On first listen, it might not seem like DJ Khaled’s summer bop “Let It Go,” with Justin Bieber and 21 Savage, is all that deep. Actually, it doesn’t seem all that deep after a second or third listen, either, with chorus lyrics like, “Sometimes it’s sunny but sometimes it don’t shine,” and “I’ma let go of things I can’t control. Let it go. Let it go.”
The single and accompanying video is the latest of several hits off of Khaled’s latest album “Khaled Khaled,” which is full of similarly carefree pop tracks. In the neon-colored and highly goofy music video for the song, Bieber, 21 Savage, and Khaled act out a five-minute homage to Adam Sandler’s “Happy Gilmore,” including an extended bit in which Khaled wrestles a rubber alligator.
Should we be looking for a hidden meaning behind the words of this song? Or should we just, as they say, “let it go?”

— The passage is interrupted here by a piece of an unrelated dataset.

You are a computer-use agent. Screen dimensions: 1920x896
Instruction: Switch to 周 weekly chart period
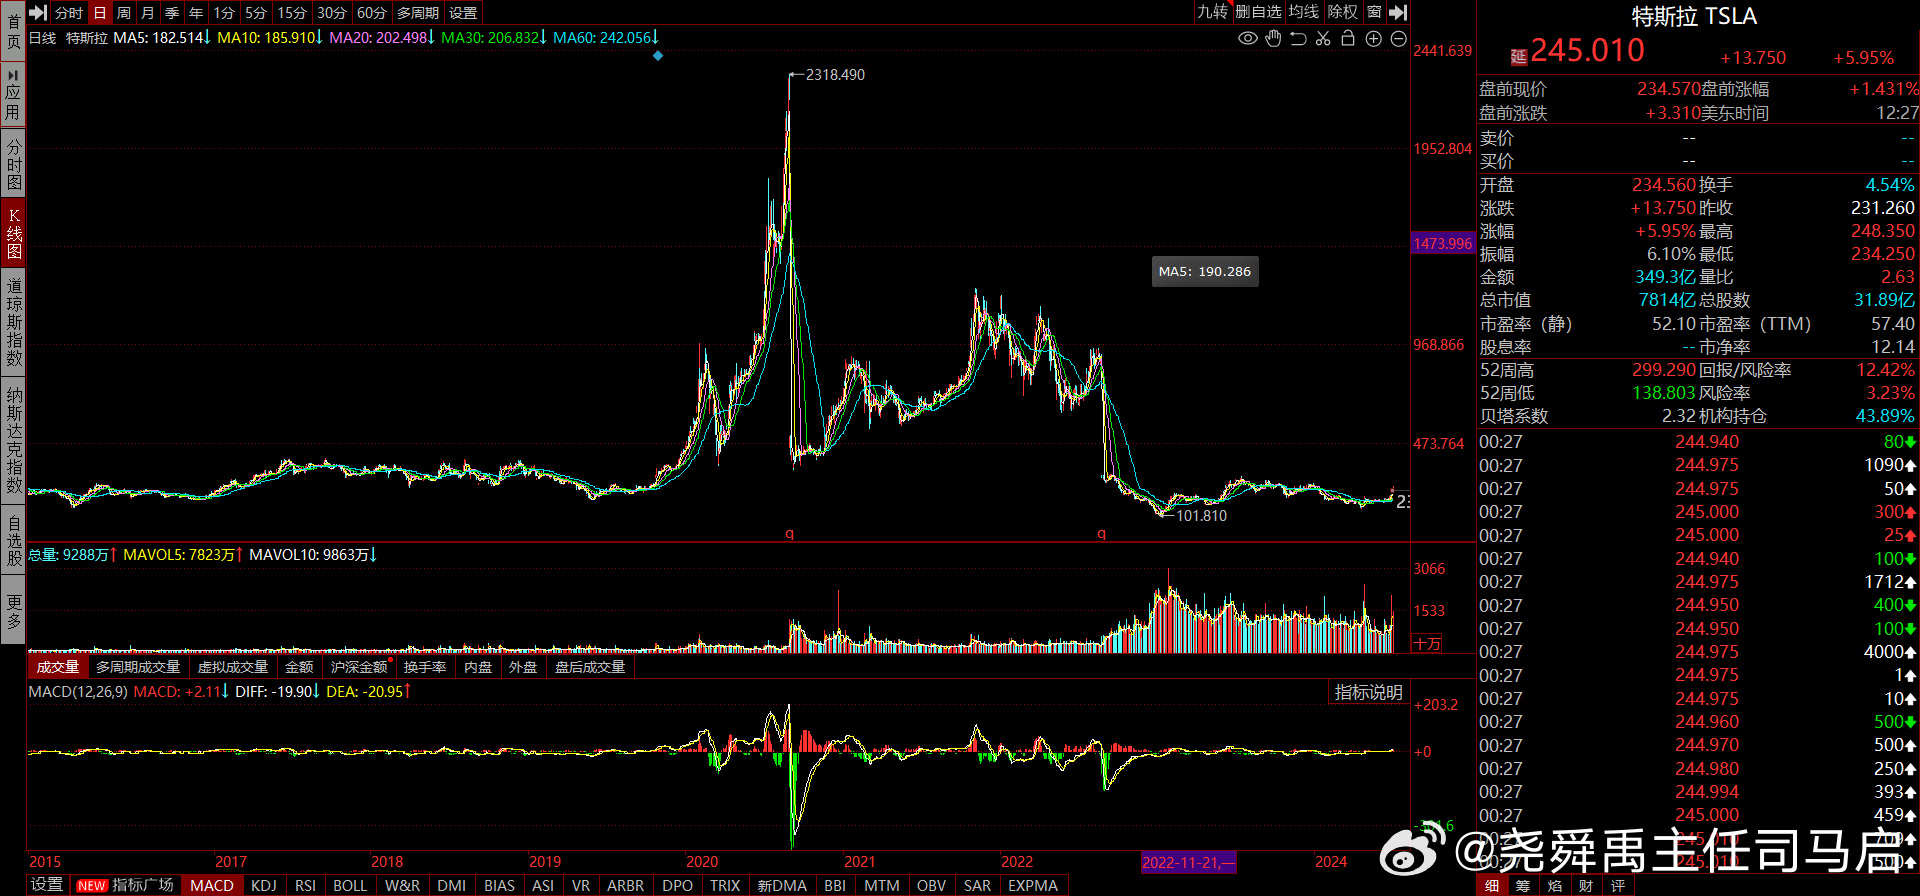(x=124, y=13)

DJ Khaled isn't shy about his wealth
After a close reading of the lyrics to “Let It Go,” it’s honestly hard to conclude any real meaning other than, “It’s summer, have fun.” What starts as potentially a breakup song, “And money ain’t sh*t if I ain’t with you, bae. Give it all away just to get you back. Can’t put a price on what we had,” transitions into a money-can’t-buy-happiness message in the chorus, “They say time is money but money can’t make no time,” which then goes right into a don’t-worry-be-happy vibe, “I’ma let go of the things I can’t control,” eventually circling back to being-rich-is-the-best with 21 Savage’s rap verse, “And I’m proud of myself ’cause I used to be poor. Now I just hustle and grind and stack it ’til all of my muscles is sore.”

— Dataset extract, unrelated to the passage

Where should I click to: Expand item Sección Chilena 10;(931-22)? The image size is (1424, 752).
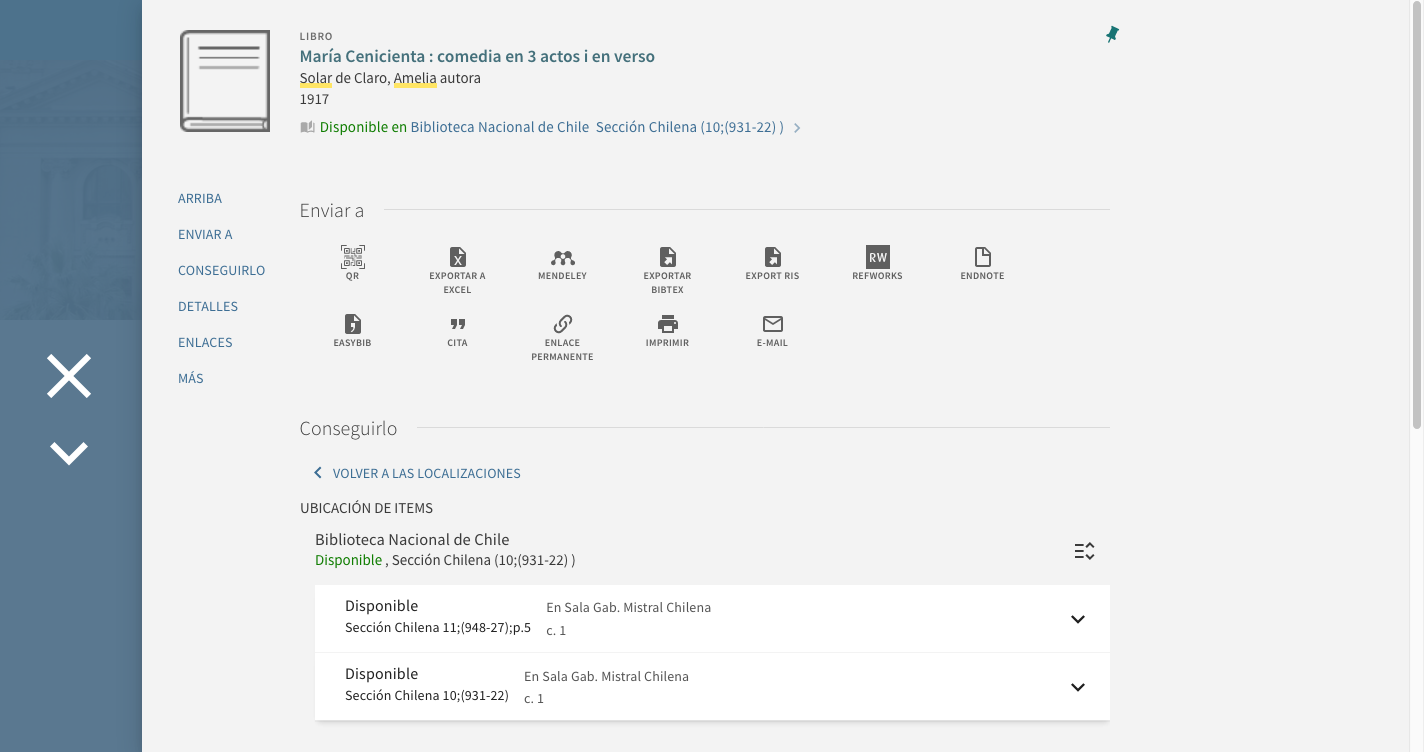pyautogui.click(x=1077, y=687)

Speaking to Lil Baby about the new album for XXL magazine, DJ Khaled said, “Straight up, Lil Baby, I’m going for that billion, you nah I’m sayin’?” Clearly, money is on his mind — later in the interview, the music personality also said, “At the end of the day, let’s get money.” And the “Let It Go” video features all the possibilities about what that money can bring.
If the music video gives any clues as to what the song is trying to say, set on a golf course with souped-up golf carts and fancy pink polo shirts, it’s that everyone in this song enjoys having a lot of money. Which, good for them.